Tuesday, September 20, 2011

Twitter Introduces Analytic Tool...What's the ROI?

Twitter announced they are introducing an official analytic tool.  This was reported on Social Media Today, dated September 15, 2011.  According to post, Twitter stated, the analytic "tool will help website owners  understand how much traffic they receive from Twitter and the effectiveness of Twitter on their sites..."
Some of the metrics include:
  • "See how Twitter content is being shared around the web"
  • "Track the amount of Traffic to a company website-including clicks per tweet"
  • Measure the "effectiveness" of the "official" Twitter buttons"
  • "An API allowing third party analytic tools to incorporate the data"
While it is premature to come to conclusions, it seems to me that the analytic tools does not provide insight into a quantifiable return on investment.  My earlier blog "Use Social Media for Retention, Not Acquisition" discussed an October 2010 Gallup Poll survey of 17,000 social media users.  Their findings concluded in part that the general social media metrics do not convey engagement.  Therefore, the effectiveness of Twitter buttons or the level of shared content are the type of metrics Gallup's analyst believed didn't measure true engagement.

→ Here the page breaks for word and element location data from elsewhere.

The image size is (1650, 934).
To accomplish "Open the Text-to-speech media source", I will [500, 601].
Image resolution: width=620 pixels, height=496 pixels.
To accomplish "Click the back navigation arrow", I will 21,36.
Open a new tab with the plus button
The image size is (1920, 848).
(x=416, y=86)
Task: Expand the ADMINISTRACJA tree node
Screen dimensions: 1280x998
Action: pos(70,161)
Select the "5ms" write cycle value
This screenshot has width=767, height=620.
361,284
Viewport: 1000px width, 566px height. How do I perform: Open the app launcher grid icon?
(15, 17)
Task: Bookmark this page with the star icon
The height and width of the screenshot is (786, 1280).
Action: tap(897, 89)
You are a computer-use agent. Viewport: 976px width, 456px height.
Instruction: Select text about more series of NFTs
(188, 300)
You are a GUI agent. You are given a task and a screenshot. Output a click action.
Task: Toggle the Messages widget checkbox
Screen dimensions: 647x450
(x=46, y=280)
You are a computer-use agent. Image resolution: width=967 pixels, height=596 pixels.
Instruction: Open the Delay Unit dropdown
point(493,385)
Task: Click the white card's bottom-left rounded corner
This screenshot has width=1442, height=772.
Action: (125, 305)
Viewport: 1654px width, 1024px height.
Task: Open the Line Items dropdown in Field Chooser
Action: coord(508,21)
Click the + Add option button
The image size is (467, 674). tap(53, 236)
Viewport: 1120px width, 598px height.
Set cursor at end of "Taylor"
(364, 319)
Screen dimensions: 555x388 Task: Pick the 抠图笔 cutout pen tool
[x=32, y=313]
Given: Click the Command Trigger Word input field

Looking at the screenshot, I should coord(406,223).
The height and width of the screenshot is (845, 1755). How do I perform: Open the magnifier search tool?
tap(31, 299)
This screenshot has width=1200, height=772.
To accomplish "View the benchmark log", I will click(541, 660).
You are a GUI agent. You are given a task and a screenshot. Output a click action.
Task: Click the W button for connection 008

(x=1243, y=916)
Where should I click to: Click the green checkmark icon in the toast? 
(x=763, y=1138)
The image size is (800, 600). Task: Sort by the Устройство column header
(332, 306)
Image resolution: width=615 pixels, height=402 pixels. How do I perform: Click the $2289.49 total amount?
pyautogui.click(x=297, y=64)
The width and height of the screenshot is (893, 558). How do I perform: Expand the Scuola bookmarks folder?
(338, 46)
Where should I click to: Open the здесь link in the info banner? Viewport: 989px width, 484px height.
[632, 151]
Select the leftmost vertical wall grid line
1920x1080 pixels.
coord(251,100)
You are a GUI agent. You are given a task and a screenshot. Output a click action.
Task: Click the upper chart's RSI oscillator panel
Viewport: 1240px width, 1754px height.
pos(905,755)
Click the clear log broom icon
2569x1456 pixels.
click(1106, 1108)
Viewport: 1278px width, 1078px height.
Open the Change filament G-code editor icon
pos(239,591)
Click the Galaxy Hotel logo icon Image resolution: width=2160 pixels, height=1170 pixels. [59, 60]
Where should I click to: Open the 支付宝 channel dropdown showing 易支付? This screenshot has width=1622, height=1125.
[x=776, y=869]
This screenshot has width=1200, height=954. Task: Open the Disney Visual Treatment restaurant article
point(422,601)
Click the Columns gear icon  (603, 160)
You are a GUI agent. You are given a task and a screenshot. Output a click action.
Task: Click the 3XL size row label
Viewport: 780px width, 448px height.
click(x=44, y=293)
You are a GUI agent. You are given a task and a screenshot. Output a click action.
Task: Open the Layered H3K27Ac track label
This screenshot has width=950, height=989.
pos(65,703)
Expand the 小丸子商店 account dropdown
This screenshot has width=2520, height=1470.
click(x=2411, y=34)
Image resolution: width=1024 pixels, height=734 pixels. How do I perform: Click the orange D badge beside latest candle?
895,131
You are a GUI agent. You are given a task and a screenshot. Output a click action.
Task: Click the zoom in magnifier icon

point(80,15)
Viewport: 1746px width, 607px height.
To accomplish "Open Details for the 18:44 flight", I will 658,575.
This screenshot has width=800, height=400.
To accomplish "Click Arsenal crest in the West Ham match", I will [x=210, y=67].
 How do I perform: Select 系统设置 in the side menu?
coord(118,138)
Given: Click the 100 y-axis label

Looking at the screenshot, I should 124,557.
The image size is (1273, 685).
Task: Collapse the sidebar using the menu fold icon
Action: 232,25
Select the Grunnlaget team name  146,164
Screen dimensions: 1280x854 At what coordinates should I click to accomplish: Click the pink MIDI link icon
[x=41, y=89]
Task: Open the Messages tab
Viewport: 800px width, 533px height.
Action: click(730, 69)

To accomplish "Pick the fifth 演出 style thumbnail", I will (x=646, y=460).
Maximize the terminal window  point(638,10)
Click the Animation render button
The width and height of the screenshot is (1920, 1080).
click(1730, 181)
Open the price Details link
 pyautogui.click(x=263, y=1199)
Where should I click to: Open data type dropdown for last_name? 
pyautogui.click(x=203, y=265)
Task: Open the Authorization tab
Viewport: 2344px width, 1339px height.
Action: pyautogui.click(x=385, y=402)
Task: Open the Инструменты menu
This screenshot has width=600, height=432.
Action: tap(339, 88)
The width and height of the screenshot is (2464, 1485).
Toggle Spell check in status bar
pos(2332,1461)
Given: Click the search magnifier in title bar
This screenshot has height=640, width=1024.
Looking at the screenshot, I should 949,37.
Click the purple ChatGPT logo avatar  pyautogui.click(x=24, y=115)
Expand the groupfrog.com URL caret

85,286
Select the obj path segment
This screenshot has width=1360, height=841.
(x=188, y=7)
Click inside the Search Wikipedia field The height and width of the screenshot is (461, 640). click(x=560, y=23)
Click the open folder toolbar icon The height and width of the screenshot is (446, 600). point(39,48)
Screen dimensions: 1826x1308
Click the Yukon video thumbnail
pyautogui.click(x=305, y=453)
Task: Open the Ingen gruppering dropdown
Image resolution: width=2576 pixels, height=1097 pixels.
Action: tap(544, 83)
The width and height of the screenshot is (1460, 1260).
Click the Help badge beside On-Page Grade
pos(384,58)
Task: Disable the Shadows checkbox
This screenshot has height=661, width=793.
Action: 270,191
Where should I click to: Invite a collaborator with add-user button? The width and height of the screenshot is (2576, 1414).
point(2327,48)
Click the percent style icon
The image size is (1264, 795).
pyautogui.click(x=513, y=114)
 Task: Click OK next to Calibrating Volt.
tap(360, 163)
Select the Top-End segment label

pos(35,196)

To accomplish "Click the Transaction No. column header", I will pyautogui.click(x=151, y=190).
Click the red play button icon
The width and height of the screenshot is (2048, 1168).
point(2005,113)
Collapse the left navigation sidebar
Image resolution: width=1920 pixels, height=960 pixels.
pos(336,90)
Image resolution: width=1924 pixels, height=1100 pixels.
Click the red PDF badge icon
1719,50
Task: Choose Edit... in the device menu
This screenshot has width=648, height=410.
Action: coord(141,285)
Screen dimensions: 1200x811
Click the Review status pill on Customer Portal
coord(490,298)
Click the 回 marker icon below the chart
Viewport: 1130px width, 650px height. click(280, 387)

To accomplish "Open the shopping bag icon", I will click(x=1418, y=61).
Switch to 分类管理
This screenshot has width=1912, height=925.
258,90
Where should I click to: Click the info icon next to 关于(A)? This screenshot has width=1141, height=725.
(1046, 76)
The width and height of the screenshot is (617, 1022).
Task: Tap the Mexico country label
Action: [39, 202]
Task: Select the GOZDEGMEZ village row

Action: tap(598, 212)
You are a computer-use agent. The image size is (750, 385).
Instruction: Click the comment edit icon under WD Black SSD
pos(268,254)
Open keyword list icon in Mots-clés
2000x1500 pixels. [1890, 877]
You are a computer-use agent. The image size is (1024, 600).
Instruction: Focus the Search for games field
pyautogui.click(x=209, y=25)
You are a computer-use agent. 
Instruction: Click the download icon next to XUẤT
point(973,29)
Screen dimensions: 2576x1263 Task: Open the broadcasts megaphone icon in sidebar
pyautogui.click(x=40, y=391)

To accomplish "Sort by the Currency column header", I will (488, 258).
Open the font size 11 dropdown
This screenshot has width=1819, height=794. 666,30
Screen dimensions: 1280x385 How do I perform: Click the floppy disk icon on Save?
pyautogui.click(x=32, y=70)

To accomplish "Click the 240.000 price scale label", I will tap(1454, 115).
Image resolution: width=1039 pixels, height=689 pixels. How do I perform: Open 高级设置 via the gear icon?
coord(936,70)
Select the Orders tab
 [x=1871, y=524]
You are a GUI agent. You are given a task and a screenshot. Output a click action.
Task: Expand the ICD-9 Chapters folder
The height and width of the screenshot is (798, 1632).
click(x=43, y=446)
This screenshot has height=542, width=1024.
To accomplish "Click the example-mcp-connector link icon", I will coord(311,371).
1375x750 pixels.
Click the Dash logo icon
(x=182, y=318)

In my mind true "engagement" occurs when there is a positive financial impact or an action that can lead to a positive financial impact.  While too numerous to name all, some can include:

  • Building an opt-in list for future communication (and sales) such as:
    • Mobile
    • Email
    • Postal
  • Referral marketing that is direct attributed to a customer "telling a friend" that buys your product or service(s).
  • Leveraging your existing customers onto your social media platform(s) to talk (sell) your product or service.RATHER than advertising on the platform(s) to acquire a new "like", "follower" (you choose).
  • Generating sales directly attributed to the social media campaign.
True analytic measurement will occur when we can follow the path of each social media engagement when it crosses over from social to a transaction.  Only in this way can we really measure an "engagement". I realize social media practitioners will probably disagree.  Social media, like all other advertising has costs associated with it.  If we have assigned staff to handle our social media, companies want to see a return for their dollar.  Without financial metrics to support the staff assigned, it becomes problematic viewing a "download" or a "like" to support continued financial outlays.